Quantum science research
The discovery of quantum physics opened a realm of amazing phenomena that are still being uncovered and harnessed today. Scientists at ANU are working on all parts of this process – unravelling fundamental quantum processes through to developing quantum devices ready for market.
The mission of the ARC Centre of Excellence for Gravitational Wave Discovery (OzGrav) is to capitalise on the historic first detections of gravitational waves to understand the extreme physics of black holes and warped spacetime, and to inspire the next generation of Australian scientists and engineers through this new window on the Universe.
At ANU we specialise in quantum noise reduction technology – ‘squeezing’ – which we use to enhance the detection of gravitational waves.
The ARC Centre of Excellence in Future Low-Energy Electronics Technologies (FLEET) addresses a grand challenge: reducing the energy used in information technology, which now accounts for 8% of the electricity use on Earth, and is doubling every 10 years.
Our research focuses on creating low-energy electronics based on new quantum materials – the current, silicon-based technology (CMOS) will stop becoming more efficient in the next decade as Moore’s law comes to an end.
The ARC Centre of Excellence for Engineered Quantum Systems (EQUS) conducts world-leading research into building quantum machines to harness the quantum world for practical applications.
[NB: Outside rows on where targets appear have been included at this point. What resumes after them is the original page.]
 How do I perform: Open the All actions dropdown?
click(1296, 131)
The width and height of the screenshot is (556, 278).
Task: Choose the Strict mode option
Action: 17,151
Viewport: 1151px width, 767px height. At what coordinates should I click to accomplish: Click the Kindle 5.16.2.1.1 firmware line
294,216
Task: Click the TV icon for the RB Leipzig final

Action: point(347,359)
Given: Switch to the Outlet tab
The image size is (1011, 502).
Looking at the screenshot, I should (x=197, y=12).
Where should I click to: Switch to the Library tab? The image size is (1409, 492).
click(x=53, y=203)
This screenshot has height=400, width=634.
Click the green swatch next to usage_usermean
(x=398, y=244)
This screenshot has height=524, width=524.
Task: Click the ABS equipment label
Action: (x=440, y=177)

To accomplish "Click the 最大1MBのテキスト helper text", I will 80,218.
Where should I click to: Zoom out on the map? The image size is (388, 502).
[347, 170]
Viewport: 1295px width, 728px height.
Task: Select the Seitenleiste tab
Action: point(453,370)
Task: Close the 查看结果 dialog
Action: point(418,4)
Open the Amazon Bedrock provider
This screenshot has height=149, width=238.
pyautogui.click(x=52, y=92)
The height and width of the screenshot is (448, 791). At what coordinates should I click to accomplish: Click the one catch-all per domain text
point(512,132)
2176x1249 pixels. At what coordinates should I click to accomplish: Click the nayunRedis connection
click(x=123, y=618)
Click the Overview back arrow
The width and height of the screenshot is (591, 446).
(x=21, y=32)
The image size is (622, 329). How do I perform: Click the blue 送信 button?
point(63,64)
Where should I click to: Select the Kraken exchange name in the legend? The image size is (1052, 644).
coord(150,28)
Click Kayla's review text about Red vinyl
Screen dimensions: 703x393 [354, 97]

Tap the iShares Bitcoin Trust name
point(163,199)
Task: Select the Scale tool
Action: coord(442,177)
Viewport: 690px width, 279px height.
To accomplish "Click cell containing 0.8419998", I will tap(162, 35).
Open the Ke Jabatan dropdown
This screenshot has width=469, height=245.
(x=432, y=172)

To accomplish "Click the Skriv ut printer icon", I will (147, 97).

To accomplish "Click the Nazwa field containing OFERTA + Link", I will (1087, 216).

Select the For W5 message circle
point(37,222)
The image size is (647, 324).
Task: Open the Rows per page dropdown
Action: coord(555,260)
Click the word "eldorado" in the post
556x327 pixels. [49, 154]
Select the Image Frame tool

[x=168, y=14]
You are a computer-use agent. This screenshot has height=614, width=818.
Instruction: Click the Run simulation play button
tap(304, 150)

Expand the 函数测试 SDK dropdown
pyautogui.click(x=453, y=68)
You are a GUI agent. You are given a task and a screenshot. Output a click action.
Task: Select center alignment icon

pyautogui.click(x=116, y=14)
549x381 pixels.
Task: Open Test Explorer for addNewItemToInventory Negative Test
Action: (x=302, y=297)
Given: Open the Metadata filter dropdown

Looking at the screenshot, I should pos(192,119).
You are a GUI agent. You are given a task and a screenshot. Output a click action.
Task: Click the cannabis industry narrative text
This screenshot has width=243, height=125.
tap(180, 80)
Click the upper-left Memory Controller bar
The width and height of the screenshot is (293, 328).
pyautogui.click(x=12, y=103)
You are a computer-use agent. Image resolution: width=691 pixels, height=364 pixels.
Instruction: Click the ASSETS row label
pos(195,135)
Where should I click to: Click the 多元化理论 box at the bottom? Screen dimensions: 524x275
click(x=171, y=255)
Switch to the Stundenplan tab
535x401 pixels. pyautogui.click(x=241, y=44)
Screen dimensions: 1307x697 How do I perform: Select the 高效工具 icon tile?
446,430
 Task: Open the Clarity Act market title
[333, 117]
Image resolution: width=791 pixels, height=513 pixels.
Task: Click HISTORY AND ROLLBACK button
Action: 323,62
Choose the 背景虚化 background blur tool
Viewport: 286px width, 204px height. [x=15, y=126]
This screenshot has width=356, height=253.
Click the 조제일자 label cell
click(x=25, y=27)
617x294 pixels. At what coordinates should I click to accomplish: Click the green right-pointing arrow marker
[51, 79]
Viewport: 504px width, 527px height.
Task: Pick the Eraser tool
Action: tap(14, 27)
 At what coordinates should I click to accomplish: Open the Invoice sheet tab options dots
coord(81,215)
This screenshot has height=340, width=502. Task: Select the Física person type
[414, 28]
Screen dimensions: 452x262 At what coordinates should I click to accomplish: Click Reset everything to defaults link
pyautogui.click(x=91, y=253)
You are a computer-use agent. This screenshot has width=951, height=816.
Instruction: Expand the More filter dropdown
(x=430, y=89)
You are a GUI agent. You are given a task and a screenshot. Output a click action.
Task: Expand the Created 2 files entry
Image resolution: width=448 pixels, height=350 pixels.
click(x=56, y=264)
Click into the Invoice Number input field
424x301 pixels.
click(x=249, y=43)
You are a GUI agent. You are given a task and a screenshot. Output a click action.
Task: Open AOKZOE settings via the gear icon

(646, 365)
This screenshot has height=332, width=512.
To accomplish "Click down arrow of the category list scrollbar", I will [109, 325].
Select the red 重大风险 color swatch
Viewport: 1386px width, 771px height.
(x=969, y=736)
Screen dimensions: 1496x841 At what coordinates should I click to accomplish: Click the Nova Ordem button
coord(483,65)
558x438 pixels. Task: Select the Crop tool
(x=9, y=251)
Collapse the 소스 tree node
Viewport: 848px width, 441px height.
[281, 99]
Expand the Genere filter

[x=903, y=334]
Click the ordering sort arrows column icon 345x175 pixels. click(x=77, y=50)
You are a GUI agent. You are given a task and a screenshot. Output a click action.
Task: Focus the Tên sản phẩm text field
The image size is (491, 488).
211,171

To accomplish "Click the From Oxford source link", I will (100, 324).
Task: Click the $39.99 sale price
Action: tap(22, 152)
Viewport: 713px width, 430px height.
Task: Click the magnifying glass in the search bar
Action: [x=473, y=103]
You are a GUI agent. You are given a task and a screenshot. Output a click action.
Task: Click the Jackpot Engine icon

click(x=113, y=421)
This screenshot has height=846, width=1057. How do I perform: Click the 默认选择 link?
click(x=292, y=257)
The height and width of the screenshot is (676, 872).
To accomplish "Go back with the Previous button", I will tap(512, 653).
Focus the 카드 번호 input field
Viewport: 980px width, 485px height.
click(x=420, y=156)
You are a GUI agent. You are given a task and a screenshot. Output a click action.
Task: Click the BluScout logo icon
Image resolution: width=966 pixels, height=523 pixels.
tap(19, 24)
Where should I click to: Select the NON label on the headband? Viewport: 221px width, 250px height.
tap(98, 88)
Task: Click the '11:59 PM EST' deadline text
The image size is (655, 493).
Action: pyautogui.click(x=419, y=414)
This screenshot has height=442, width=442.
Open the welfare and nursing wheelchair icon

EQUS’ research encompasses both theoretical advances and experimental developments, with programs to develop the designer quantum materials, quantum-enabled diagnostics and imaging, and quantum engines and instruments at the heart of future quantum machines.
The ARC Centre of Excellence for Quantum Computation and Communication Technology (CQC2T) is building on its fundamental advances in quantum information research in silicon, optical and networking platforms to develop full-scale quantum systems.
Our mission is to deliver quantum processors able to run error corrected algorithms and transfer information across networks with absolute security. We have developed unique technologies for manipulating matter and light at the level of individual atoms and photons, demonstrated the highest fidelity, longest coherence time qubits in the solid state; the world’s longest-lived quantum memory in the solid state; and the ability to run small-scale algorithms on photonic qubits.